Yea, whosoever will thrust in his sickle and reap, the same is called of God."


I knew that I was being called of God to thrust in my sickle and reap, but I did not fully understand what that meant, even though I wanted to. I felt, however, that the meaning of the words would become clear as to what it meant for me to thrust in my sickle and reap.


"Therefore, if you will ask of me you shall receive; if you will knock it shall be opened unto you."


At this point it was clear that He was speaking to me, and as I was caught up in the spirit, I could not help but hear His voice in His words.


"Now, as you have asked, behold, I say unto you, keep my commandments, and seek to bring forth and establish the cause of Zion."


I was not mindful of asking, but perhaps my wondering what I was to do going forward, was the reason for being directed to these verses. He asked me to keep His commandments and seek to bring forth and establish the cause of Zion. It would take me years to fully comprehend and be prepared to do what I was being asked to do. I had thought that his commandments were the outward things I had been doing, and did not realize at that time that He had 'another or second' set of commandments (Alma 12:37; Moses 6:56) that he was speaking of, and in addition He was commanding me to do what He was asking of me in these verses. And Zion? I did not know much about Zion and the cause of Zion. However, it became clearer as I continued to listen.

Data block |

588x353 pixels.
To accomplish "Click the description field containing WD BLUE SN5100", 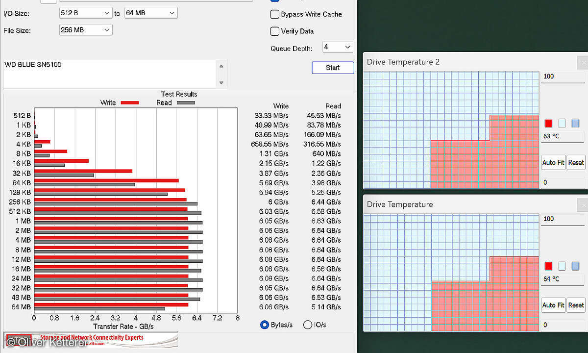I will 108,74.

Problems to work on |
**1)** In the passage about being called to thrust in the sickle and reap, what two things did He ask the writer to do?
**2)** Please carry on the passage about being called to thrust in the sickle and reap, picking up after its final sentence.

Responses per task |
**1)** He asked the writer to keep His commandments and to seek to bring forth and establish the cause of Zion.

**2)**
"Seek not for riches but for wisdom; and behold, the mysteries of God shall be unfolded unto you, and then shall you be made rich. Behold he that hath eternal life is rich."


The spirit was now more discernable and I could not turn away from what I was hearing and feeling. I could feel the warmth of the light and His spirit in the words and I was excited, but also a little fearful to hear more.


"Verily, verily, I say unto you, even as you desire of me so it shall be done unto you; and, if you desire, you shall be the means of doing much good in this generation."


As I look back on this verse I have come to realize that the next words I heard were a link to what He means by 'doing much good in this generation.'


"Say nothing but repentance unto this generation. Keep my commandments, and assist to bring forth my work, according to my commandments, and you shall be blessed."


The specific call to say nothing but repentance meant that I needed to learn what He meant by repentance, not what I had assumed it meant. I was impressed that it would mainly be to members of the church to whom I would say nothing but repentance. At the time of this revelation to me, I did not know all that the call entailed, and the experience was so powerful that I did not stop to ask. I knew that He would tell me. The next words were so overwhelming that they left an impression upon my mind, heart and intellect, and I knew I was receiving this in the spirit of revelation.


"Behold, thou has a gift, or thou shall have a gift if thou wilt desire of me in faith, with an honest heart, believing in the power of Jesus Christ, or in my power which speaketh unto thee; For behold, it is I that speak; behold, I am the light which shineth in darkness, and by my power I give these words unto thee."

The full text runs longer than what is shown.